Now for the Grinch Tale of Christmas Past
The Whoville Law Firm with a January 1 renewal date traditionally had all of the firm partners and the firm administrator off between Christmas and New Year’s. Whoville usually put off getting their renewal application completed until the last minute. But this year should have had additional urgency since the Grinch Insurance Company was leaving the market place and would not be providing renewal terms. Sometimes the last minute meant that Whoville’s malpractice application was received on the last working day of the year or early into the next year. But this year’s unsigned application was received on the last working day of the year after all the agents and all of the underwriters were snug their beds. To make matters worse, one Whoville associate knew of an e-mail that could give rise to a significant claims matter, but did not let the firm administrator or a partner know prior to year-end. This issue came to light to Whoville partners on the 1st working day of the New Year.

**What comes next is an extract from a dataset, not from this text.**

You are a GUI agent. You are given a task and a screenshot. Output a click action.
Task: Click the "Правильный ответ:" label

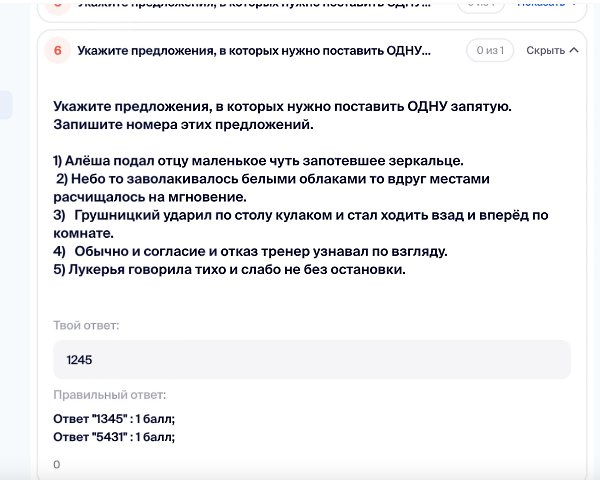(109, 395)

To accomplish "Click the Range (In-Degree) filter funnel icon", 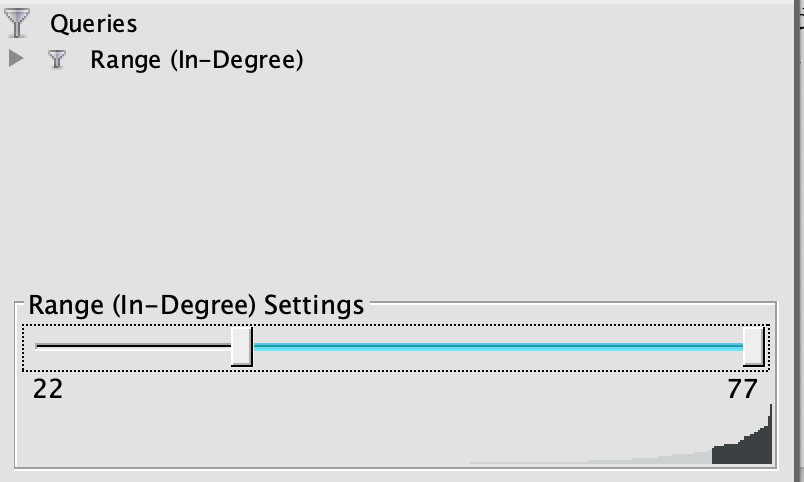I will click(57, 59).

The Santa Claus Insurance Company withdrew preliminary terms based on the new claims information. Because the Grinch policy had expired, the claim could not be reported to Grinch Insurance without an Extended Reporting Period Endorsement (ERP) being purchased. As many of you know a firm ERP can be costly.
New coverage was secured, now with Scrooge Surplus Lines Insurance Company that was willing to backdate to January 1. But it was without past acts coverage. Because of the lateness of the application and few options available, the Scrooge policy was at a much greater cost then the Santa Claus policy would have been if the claim had been brought to light prior to expiration.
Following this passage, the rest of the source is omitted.